Try it
Return all the data, word for word.

Stored items
*** Begin section ***

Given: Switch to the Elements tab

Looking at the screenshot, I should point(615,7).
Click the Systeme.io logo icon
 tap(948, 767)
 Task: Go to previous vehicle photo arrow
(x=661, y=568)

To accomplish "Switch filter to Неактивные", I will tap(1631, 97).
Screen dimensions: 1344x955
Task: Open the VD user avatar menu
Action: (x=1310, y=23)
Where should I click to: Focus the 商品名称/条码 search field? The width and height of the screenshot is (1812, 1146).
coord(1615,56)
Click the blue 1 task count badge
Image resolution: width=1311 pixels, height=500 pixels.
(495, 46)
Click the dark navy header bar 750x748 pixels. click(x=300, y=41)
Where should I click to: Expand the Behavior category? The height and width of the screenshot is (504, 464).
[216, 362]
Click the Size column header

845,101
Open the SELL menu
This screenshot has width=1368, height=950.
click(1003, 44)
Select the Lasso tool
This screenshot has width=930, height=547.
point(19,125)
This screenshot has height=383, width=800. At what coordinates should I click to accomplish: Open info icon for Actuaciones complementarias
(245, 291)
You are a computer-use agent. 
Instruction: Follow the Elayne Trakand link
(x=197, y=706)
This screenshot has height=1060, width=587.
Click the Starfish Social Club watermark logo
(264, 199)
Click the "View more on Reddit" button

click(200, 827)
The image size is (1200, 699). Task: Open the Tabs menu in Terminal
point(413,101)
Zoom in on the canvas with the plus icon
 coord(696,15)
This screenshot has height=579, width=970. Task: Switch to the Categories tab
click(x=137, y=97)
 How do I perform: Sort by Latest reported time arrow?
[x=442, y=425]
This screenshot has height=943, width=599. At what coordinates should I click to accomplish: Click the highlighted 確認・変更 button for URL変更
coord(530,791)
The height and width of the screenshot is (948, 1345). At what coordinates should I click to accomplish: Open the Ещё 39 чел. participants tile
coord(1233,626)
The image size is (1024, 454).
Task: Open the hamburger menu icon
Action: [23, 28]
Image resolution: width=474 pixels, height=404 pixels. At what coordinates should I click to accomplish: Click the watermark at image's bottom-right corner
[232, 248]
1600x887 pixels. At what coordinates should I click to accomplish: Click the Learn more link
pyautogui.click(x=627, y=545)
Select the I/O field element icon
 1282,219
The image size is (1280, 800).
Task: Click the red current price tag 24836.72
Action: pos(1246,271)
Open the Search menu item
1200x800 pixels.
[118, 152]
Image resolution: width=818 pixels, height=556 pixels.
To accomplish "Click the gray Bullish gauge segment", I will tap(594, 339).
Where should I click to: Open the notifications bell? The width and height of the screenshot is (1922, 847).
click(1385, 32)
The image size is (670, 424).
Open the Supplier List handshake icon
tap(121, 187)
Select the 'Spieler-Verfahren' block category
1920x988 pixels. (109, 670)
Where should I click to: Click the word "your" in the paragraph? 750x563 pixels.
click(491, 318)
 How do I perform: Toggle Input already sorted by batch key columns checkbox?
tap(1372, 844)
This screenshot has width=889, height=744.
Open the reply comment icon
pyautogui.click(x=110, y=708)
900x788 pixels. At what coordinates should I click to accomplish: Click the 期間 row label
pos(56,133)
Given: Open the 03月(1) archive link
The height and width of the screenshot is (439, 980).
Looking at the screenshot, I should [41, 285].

*** End section ***

Result of the task
Given: Switch to the Elements tab

Looking at the screenshot, I should point(615,7).
Click the Systeme.io logo icon
 tap(948, 767)
 Task: Go to previous vehicle photo arrow
(x=661, y=568)

To accomplish "Switch filter to Неактивные", I will tap(1631, 97).
Screen dimensions: 1344x955
Task: Open the VD user avatar menu
Action: (x=1310, y=23)
Where should I click to: Focus the 商品名称/条码 search field? The width and height of the screenshot is (1812, 1146).
coord(1615,56)
Click the blue 1 task count badge
Image resolution: width=1311 pixels, height=500 pixels.
(495, 46)
Click the dark navy header bar 750x748 pixels. click(x=300, y=41)
Where should I click to: Expand the Behavior category? The height and width of the screenshot is (504, 464).
[216, 362]
Click the Size column header

845,101
Open the SELL menu
This screenshot has width=1368, height=950.
click(1003, 44)
Select the Lasso tool
This screenshot has width=930, height=547.
point(19,125)
This screenshot has height=383, width=800. At what coordinates should I click to accomplish: Open info icon for Actuaciones complementarias
(245, 291)
You are a computer-use agent. 
Instruction: Follow the Elayne Trakand link
(x=197, y=706)
This screenshot has height=1060, width=587.
Click the Starfish Social Club watermark logo
(264, 199)
Click the "View more on Reddit" button

click(200, 827)
The image size is (1200, 699). Task: Open the Tabs menu in Terminal
point(413,101)
Zoom in on the canvas with the plus icon
 coord(696,15)
This screenshot has height=579, width=970. Task: Switch to the Categories tab
click(x=137, y=97)
 How do I perform: Sort by Latest reported time arrow?
[x=442, y=425]
This screenshot has height=943, width=599. At what coordinates should I click to accomplish: Click the highlighted 確認・変更 button for URL変更
coord(530,791)
The height and width of the screenshot is (948, 1345). At what coordinates should I click to accomplish: Open the Ещё 39 чел. participants tile
coord(1233,626)
The image size is (1024, 454).
Task: Open the hamburger menu icon
Action: [23, 28]
Image resolution: width=474 pixels, height=404 pixels. At what coordinates should I click to accomplish: Click the watermark at image's bottom-right corner
[232, 248]
1600x887 pixels. At what coordinates should I click to accomplish: Click the Learn more link
pyautogui.click(x=627, y=545)
Select the I/O field element icon
 1282,219
The image size is (1280, 800).
Task: Click the red current price tag 24836.72
Action: pos(1246,271)
Open the Search menu item
1200x800 pixels.
[118, 152]
Image resolution: width=818 pixels, height=556 pixels.
To accomplish "Click the gray Bullish gauge segment", I will tap(594, 339).
Where should I click to: Open the notifications bell? The width and height of the screenshot is (1922, 847).
click(1385, 32)
The image size is (670, 424).
Open the Supplier List handshake icon
tap(121, 187)
Select the 'Spieler-Verfahren' block category
1920x988 pixels. (109, 670)
Where should I click to: Click the word "your" in the paragraph? 750x563 pixels.
click(491, 318)
 How do I perform: Toggle Input already sorted by batch key columns checkbox?
tap(1372, 844)
This screenshot has width=889, height=744.
Open the reply comment icon
pyautogui.click(x=110, y=708)
900x788 pixels. At what coordinates should I click to accomplish: Click the 期間 row label
pos(56,133)
Given: Open the 03月(1) archive link
The height and width of the screenshot is (439, 980).
Looking at the screenshot, I should [41, 285].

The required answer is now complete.